Literary Modernism

The first version of “Funeral Blues” appeared in 1936, a little more than a decade after the epochal shift in literature that has come to be known as Modernism. This shift occurred in the aftermath of World War I. The unprecedented brutality and scope of this war shook many people’s faith in the various social, political, and religious institutions that had previously seemed to hold the world together. Many writers working after the war felt that Western civilization had been reduced to ruins. For key figures working at the height of this movement, one of the most urgent questions pertained to the matter of aesthetic form. That is, they asked themselves what new forms needed to be invented to represent how the world had changed since the war. Naturally, there were many different responses to this question. Although different in their approaches, writers often emphasized experimentation with fragmentation. Although “Funeral Blues” isn’t as experimental as some of the landmarks of literary Modernism, like T. S. Eliot’s The Waste Land, Auden does experiment with form in ways that underscore the theme of instability.
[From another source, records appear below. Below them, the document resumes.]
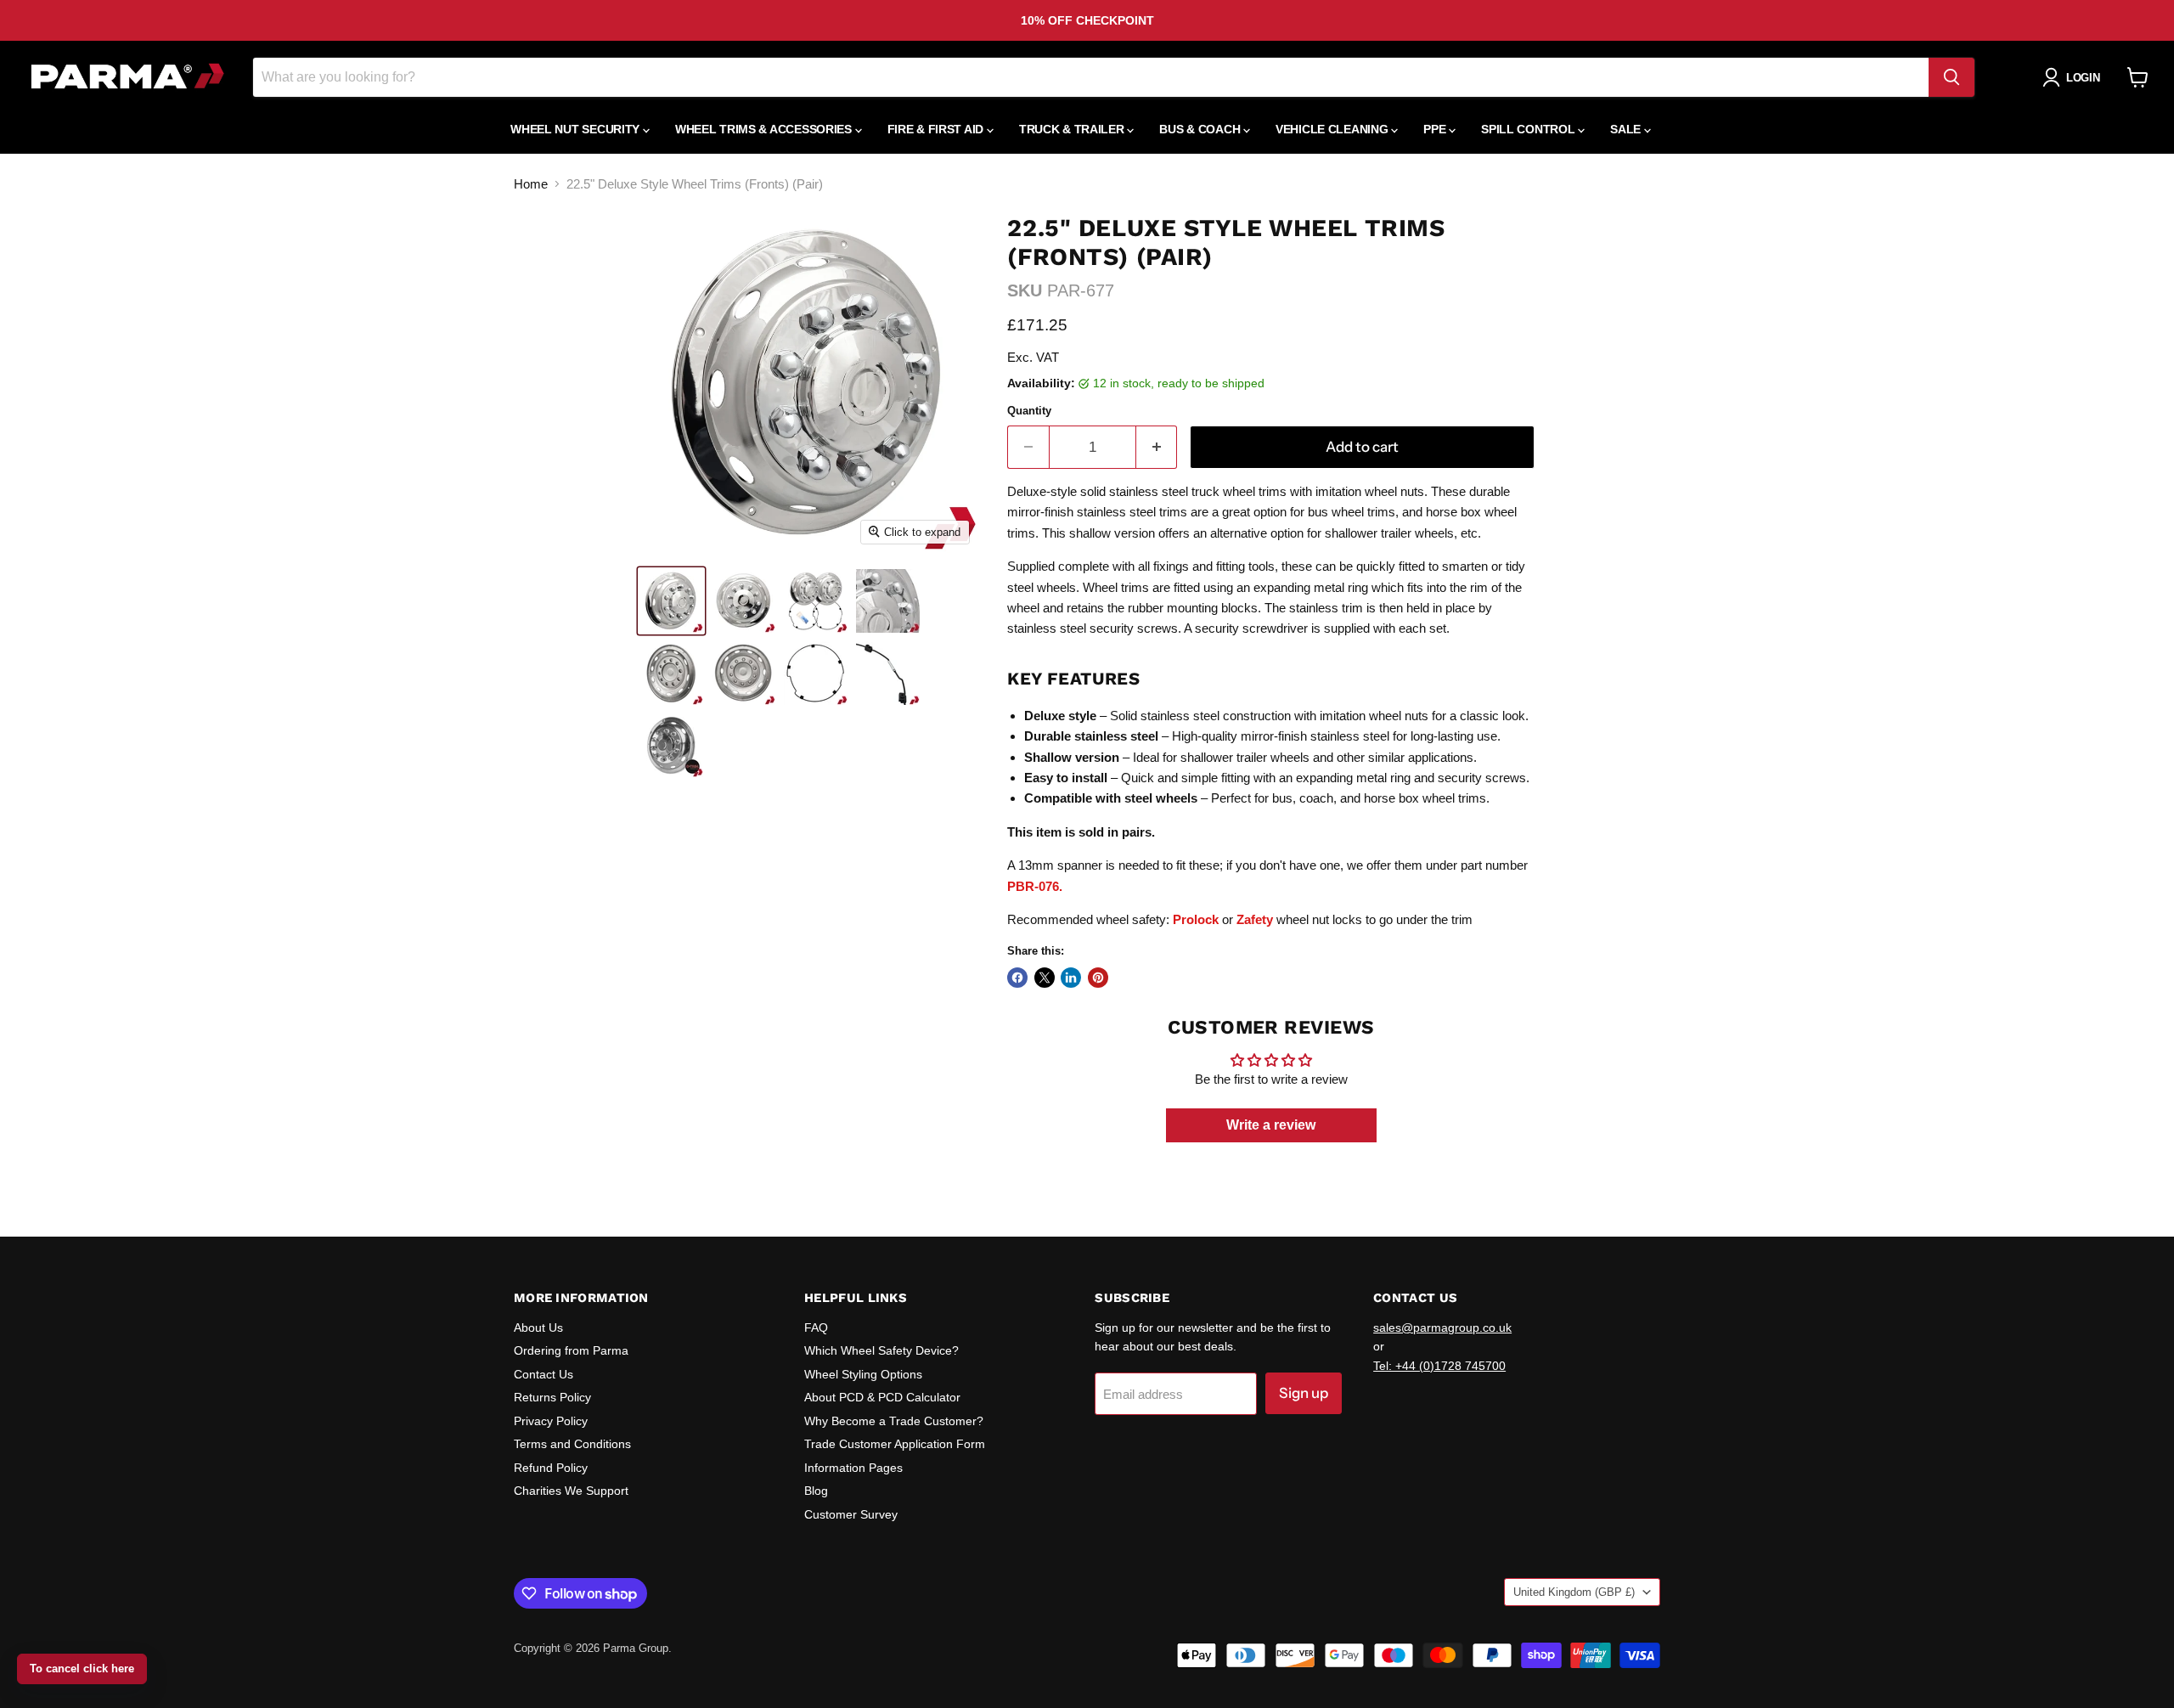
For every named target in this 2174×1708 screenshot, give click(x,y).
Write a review (1270, 1125)
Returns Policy (552, 1397)
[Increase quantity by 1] (1157, 447)
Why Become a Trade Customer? (893, 1421)
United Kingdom (1574, 1592)
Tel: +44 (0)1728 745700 (1439, 1366)
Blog (816, 1490)
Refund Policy (551, 1467)
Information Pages (853, 1467)
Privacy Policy (551, 1421)
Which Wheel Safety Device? (881, 1350)
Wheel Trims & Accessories (765, 129)
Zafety (1254, 919)
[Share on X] (1044, 977)
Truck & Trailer (1073, 129)
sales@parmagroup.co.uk (1442, 1327)
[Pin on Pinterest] (1098, 977)
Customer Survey (851, 1514)
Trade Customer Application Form (894, 1444)
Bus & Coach (1201, 129)
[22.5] (671, 600)
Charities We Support (571, 1490)
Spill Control (1529, 129)
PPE (1436, 129)
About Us (538, 1327)
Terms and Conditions (572, 1444)
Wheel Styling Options (863, 1374)
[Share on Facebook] (1017, 977)
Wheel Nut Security (576, 129)
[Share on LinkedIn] (1071, 977)
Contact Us (543, 1374)
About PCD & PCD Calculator (882, 1397)
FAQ (816, 1327)
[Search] (1951, 77)
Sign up (1303, 1392)
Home (531, 184)
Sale (1627, 129)
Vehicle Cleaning (1333, 129)
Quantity (1029, 410)
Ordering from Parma (571, 1350)
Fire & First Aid (937, 129)
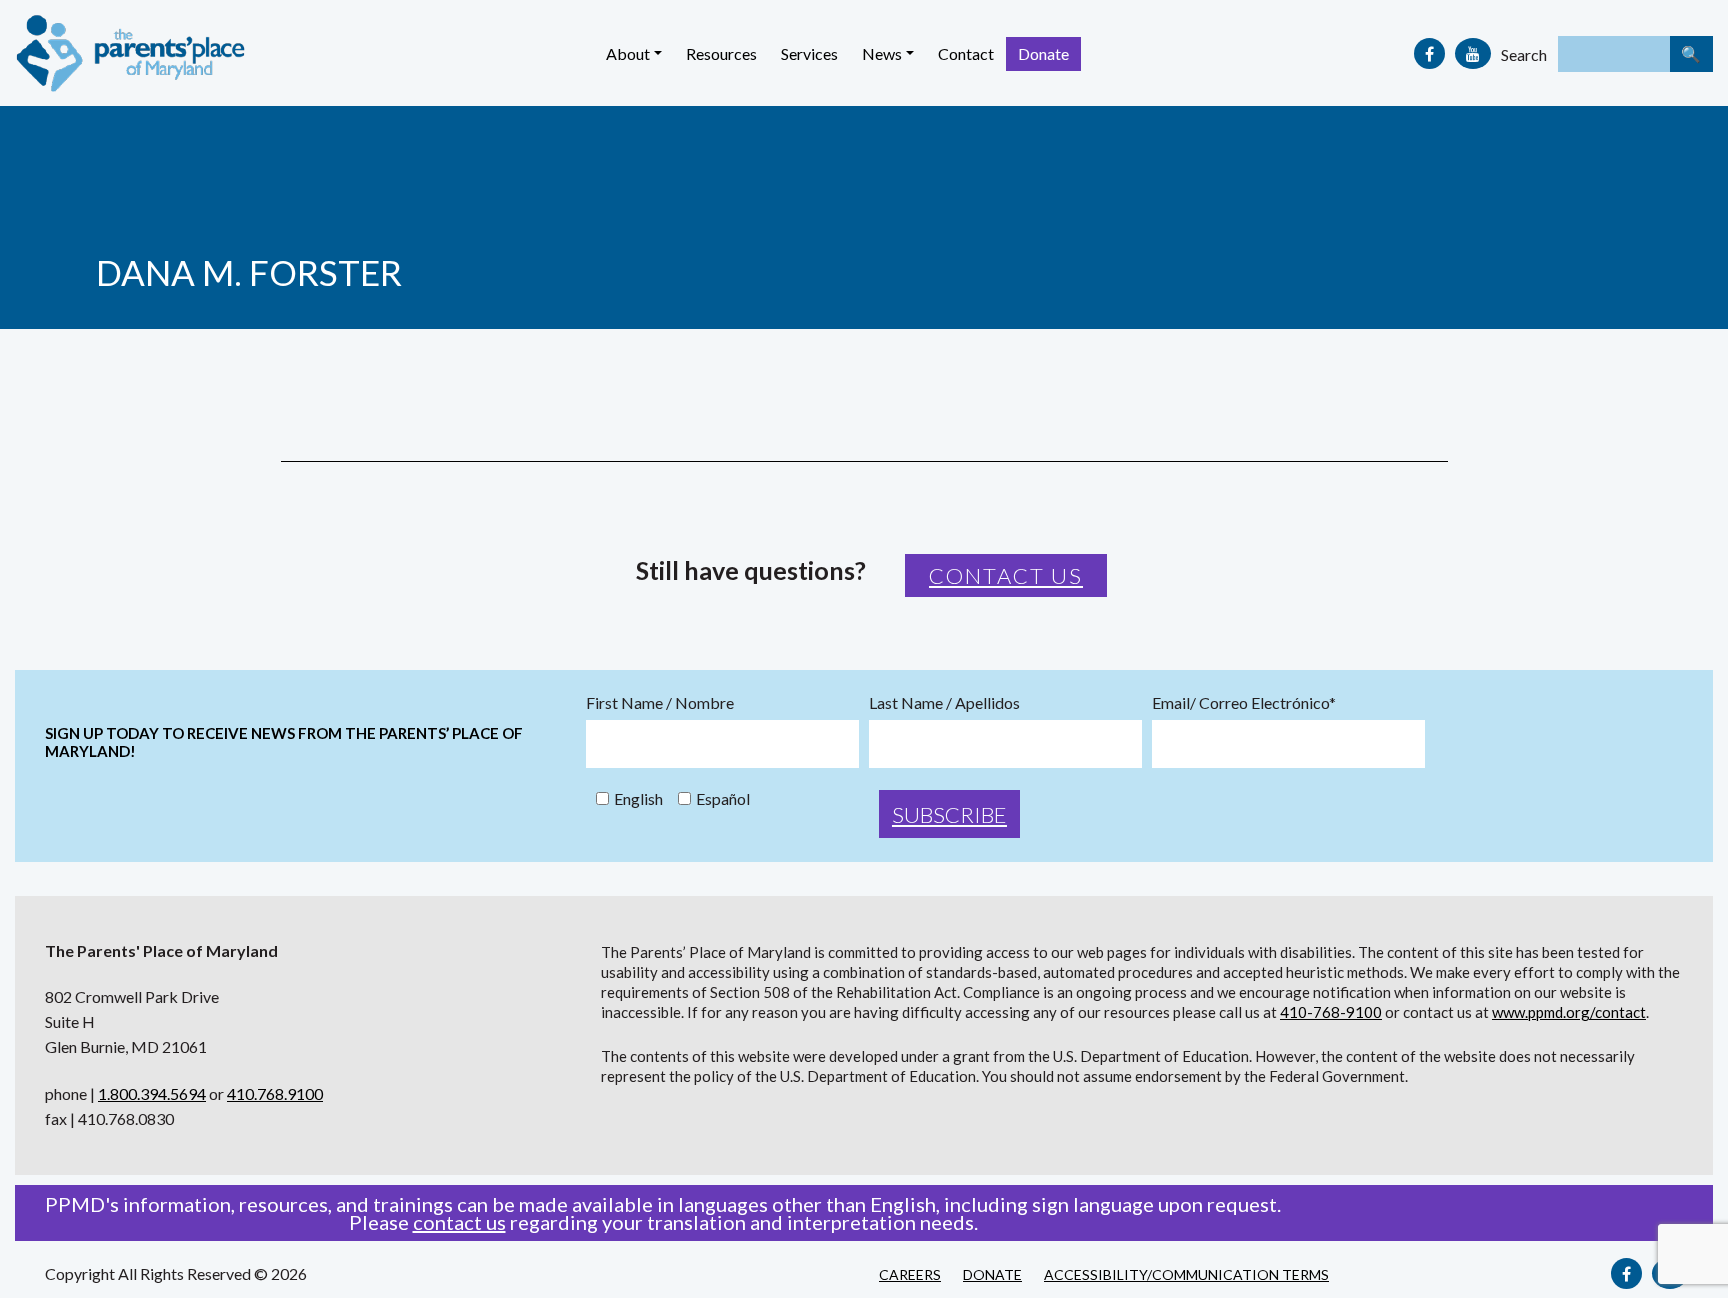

The speaker’s agonistic relationship to the world at large also recalls literary Modernism’s general sense of the world’s breakdown.

Cabaret

A perhaps unexpected context worth considering for readers of “Funeral Blues” is the form of entertainment known as cabaret. A cabaret is essentially a variety show, one that can feature songs, dances, poetic recitations, and dramatic performances. The connection to cabaret comes from the original appearance of “Funeral Blues” as a song in the 1936 play The Ascent of F6, cowritten with Christopher Isherwood. In the context of the play, the poem was sung to blues-style music written by the English composer Benjamin Britten. Soon after the play’s premiere, Auden revised the poem with the specific aim of making it work as a song for the cabaret singer Hedli Anderson. It was at that point that Auden called the song “Funeral Blues.” A further revision of this text appeared under that same title in Auden’s 1940 poetry collection, Another Time, in a section called “Four Cabaret Songs for Miss Hedli Anderson.” In 1945, when his Collected Poetry was published, Auden stripped the poem of its title and made it the ninth in a series of “Twelve Songs.” Today, critics still refer to the poem by its original name, which serves as a reminder of its link to the cabaret.